The tax unification process has been going on in India for some time now. There have been efforts to improve upon the Central excise duty and States sales tax regime starting with the introduction of MODVAT in 1986. CENVAT which replaced MODVAT, at the central level, is a valued added tax that provided credit on tax paid on inputs and it was an improvement over Central excise duty. At state level, the state VAT was an improvement over sales tax regime. However, there have been some problems associated with the present taxation system like; the CENVAT is confined only to the manufacturing stage and it has not included several Central taxes. Similarly, the State VAT is paid on the value of goods that includes the CENVAT already paid. It is thereby a “tax on tax”. There is also burden of Central Sales Tax (CST) on the inter-state movement of goods. Further, ‘setting-off’ service tax has been a difficult proposition especially at the state level and taxes like luxury tax, entertainment tax etc. are still out of the purview of State level VAT. The GST is thus an overarching and overhauling effort in the Indian taxation system to unify the process and reduce the multiplicity of taxes.
The idea of moving towards the GST was first mooted by the then Union Finance Minister Shri P. Chidambaram in his Budget for 2006-07. This was based on the 2003 Report of the Kelkar Task Force on indirect taxes. Initially, it was proposed that GST would be introduced by 1st April, 2010. The Empowered Committee of State Finance Ministers (EC) which had formulated the design of State VAT was requested to come up with a roadmap and structure for the GST. Joint Working Groups of officials having representation of the States as well as the Centre were set up to examine various aspects of the GST and draw up reports specifically on exemptions and thresholds, taxation of services and taxation of inter-State supplies. Based on discussions within and between it and the Central Government, the EC released its First Discussion Paper (FDP) on the GST in November, 2009. This spells out the features of the proposed GST and has formed the basis for discussion between the Centre and the States so far.

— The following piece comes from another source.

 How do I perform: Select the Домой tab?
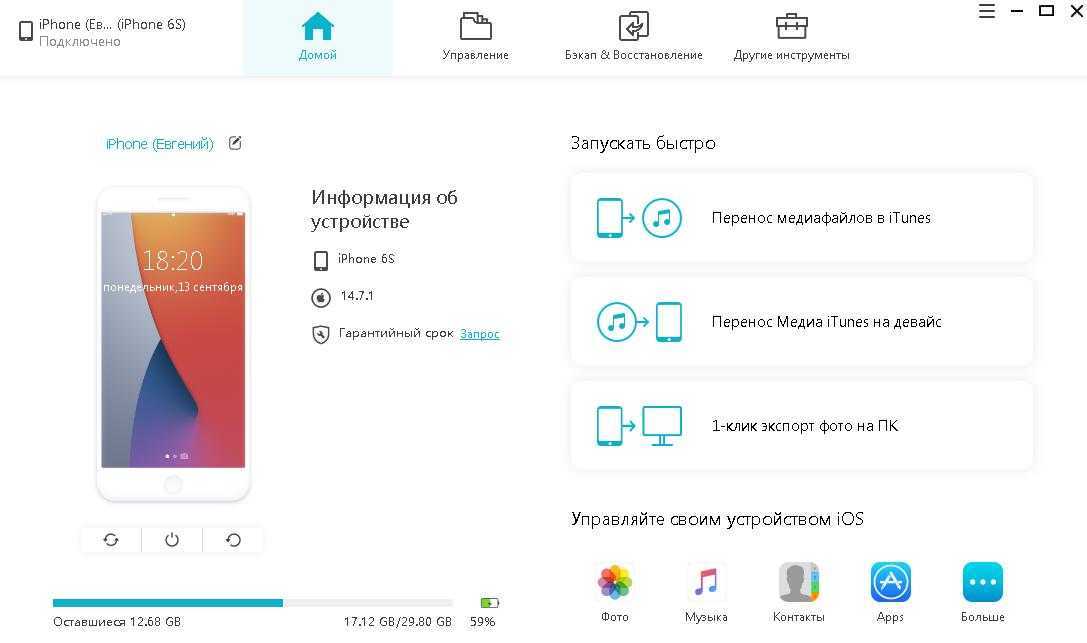tap(318, 37)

The GST implementation took a lot of time as some States have been apprehensive about surrendering their taxation jurisdiction while others wanted to be adequately compensated.

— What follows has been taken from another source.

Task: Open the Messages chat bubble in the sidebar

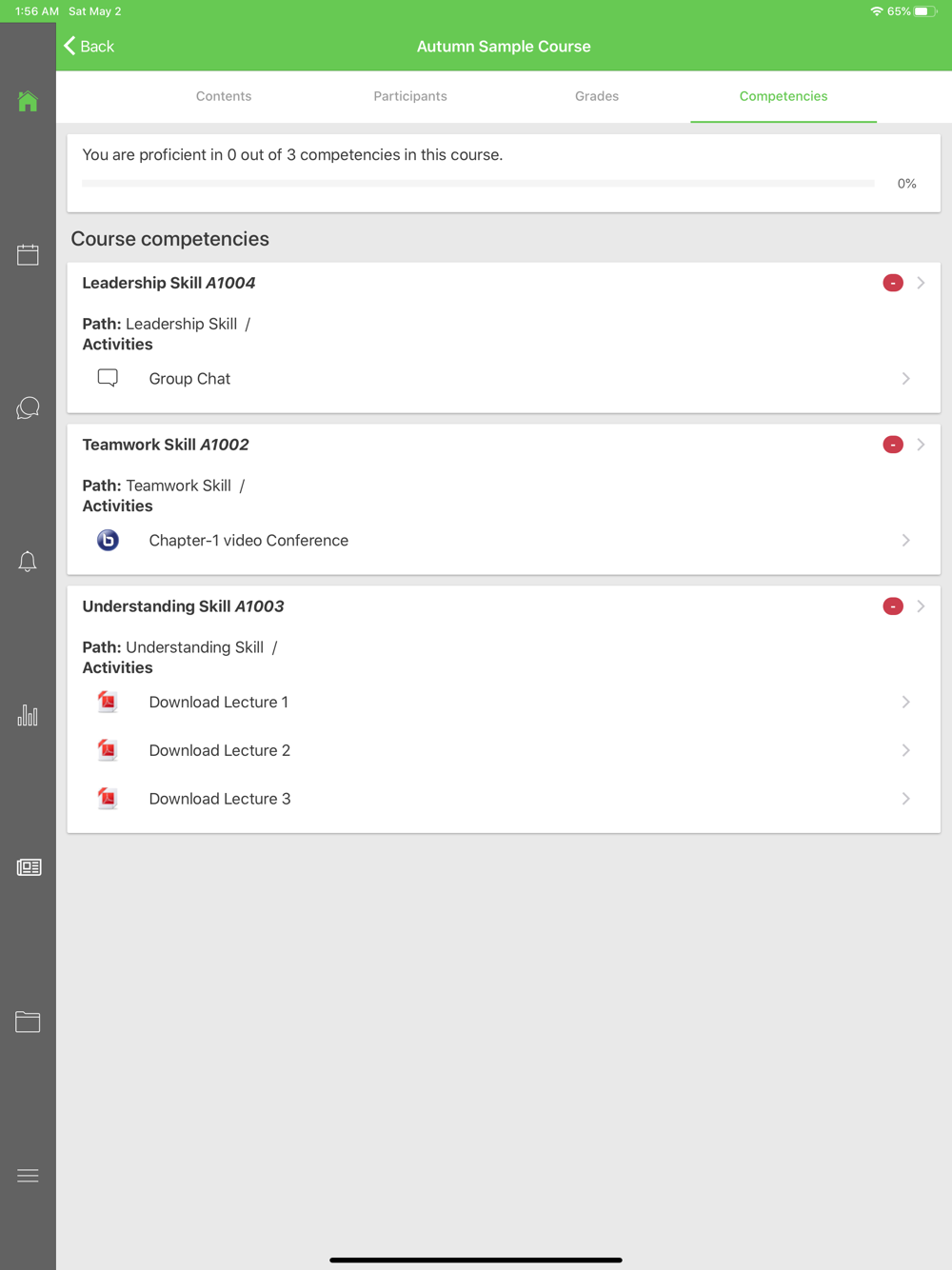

In the Union Budget 2014-15 the Finance Minister indicated that the debate whether to introduce a Goods and Services Tax (GST) must now come to an end. Following the Budget presentation in July 2014, the Constitution Amendment Bill was placed in the Parliament in December 2014. This was passed by the lower House of the Parliament - Lok Sabha - on 6 May 2016. It was then referred to the Select Committee of Rajya Sabha (the upper house of the Parliament) which submitted its report on 22 July 2015. The Bill was passed with certain amendments in the Rajya Sabha on 4 August 2016. The amended bill was finally passed by Lok Sabha on 8 August 2016 and notified the same on 8 September 2016.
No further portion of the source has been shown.